### [WAT TE DOEN]
[1] In welke stem plaatst Bach de cantus firmus in het stuk dat aan de Zoon gewijd is, volgens het fragment over Bachs Christe, aller Welt Trost?
[2] Pak het fragment over Bachs Christe, aller Welt Trost weer op na de laatste zin en schrijf het verder.

··· TE LEZEN FRAGMENT ···

Christe, aller Welt Trost
BWV 670 uitgevoerd door Leo van Doeselaar
Freiberger Dom Sankt Marien, Freiberg, Duitsland
Achter de muziek
Respect voor het verleden
Bach gebruikt 'old-school' polyfonie in dit 'Christe, aller Welt Trost'
Clavier-Übung III uit 1739 verklankt de twee belangrijke zondagsdiensten in Leipzig: de mis volgens de verkorte lutherse liturgie met Kyrie en Gloria, later op de dag gevolgd door de catechisatie. Bachs ‘kleine’ Kyrie uit deze serie, BWV 672-674 voor orgel zonder pedaal, streelt het oor met parallelle tertsen en sexten en een subtiele stijl. Voor het ‘grote’ Kyrie, met pedaal, BWV 669-671, gebruikte Bach een hoogst verheven, nogal taaie stijl. Allicht om te tonen dat hij welke stijl dan ook tot in de puntjes beheerste. Trots als hij was op zijn recente benoeming tot Saksisch hofmuzikant greep Bach heel nadrukkelijk terug op old school polyfonie, net als in bijvoorbeeld de Mis in b-klein, BWV 232. Het Kyrie, Christe en Kyrie BWV 669-671 waren binnen Bachs uitgave duidelijk bedoeld voor de ‘kenners’, professionele organisten dus, want ze zijn aartsmoeilijk om te spelen.
De drie stukken, waarvan dit Christe, aller Welt Trost het tweede stuk is, zijn gecomponeerd rond de lange melodieën van een zogenaamde trope: een standaardgezang met extra tekst, in dit geval dus ‘Kyrie/Christe/Kyrie […] eleison’. Elk is gewijd aan een facet van de Drie-eenheid, waarbij Bach de cantus firmus (de al bestaande melodie) een symbolische plek geeft: eerst bij de Vader superieur in de sopraan; dan bij de Zoon midden tussen de andere stemmen in de tenor; en tot slot bij de Heilige Geest in de bas, als fundament.

··· INHOUD DATASET ···

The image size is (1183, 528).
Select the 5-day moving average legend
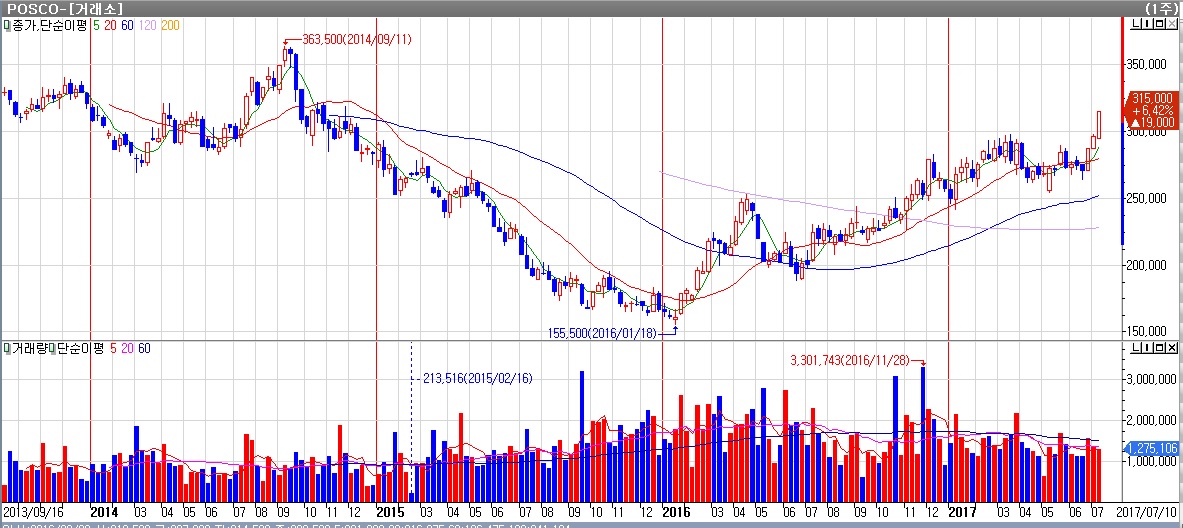95,25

···

### [RESULTATEN PER OPDRACHT]
[1] In de tenor, midden tussen de andere stemmen.

[2]
Het is opmerkelijk hoe streng Bach zich houdt aan de muzikale spelregels oftewel het contrapunt van de Renaissance, een oude stijl die hij goed kende via onder andere Frescobaldi. Zo blijken de vele dissonante passages vooral ‘toevallige’ clashes die voortvloeien uit het strakke lijnenspel, meer dan een speciaal ingezet affect. Uit de notatie in lange notenwaarden blijkt dat de muziek zeer gedragen moet klinken, terwijl Bach de tijd ook nog eens bijna helemaal volschrijft, met andere woorden: de fuga’s zijn bijzonder strak, er valt nauwelijks een harmonische pauze. Ook de toonsoort, of beter gezegd de oorspronkelijk middeleeuwse modus van G frygisch, verwijst naar vergane tijden.
Clavier-Übung
Bach publiceerde in Leipzig tussen 1731 en 1741 vier delen Clavier-Übung, een titel die Johann Kuhnau, zijn voorganger als Thomascantor, al eerder had gebruikt voor soortgelijke bundels met werk voor orgel en klavecimbel. De composities zijn zeer verschillend van aard en hebben, anders dan de titel doet vermoeden, een hoge moeilijkheidsgraad. Alle op dat moment gangbare stijlen, genres en technieken voor klavecimbel en orgel laat Bach de revue passeren, maar dan in de superieure vorm waar alleen hij het patent op had.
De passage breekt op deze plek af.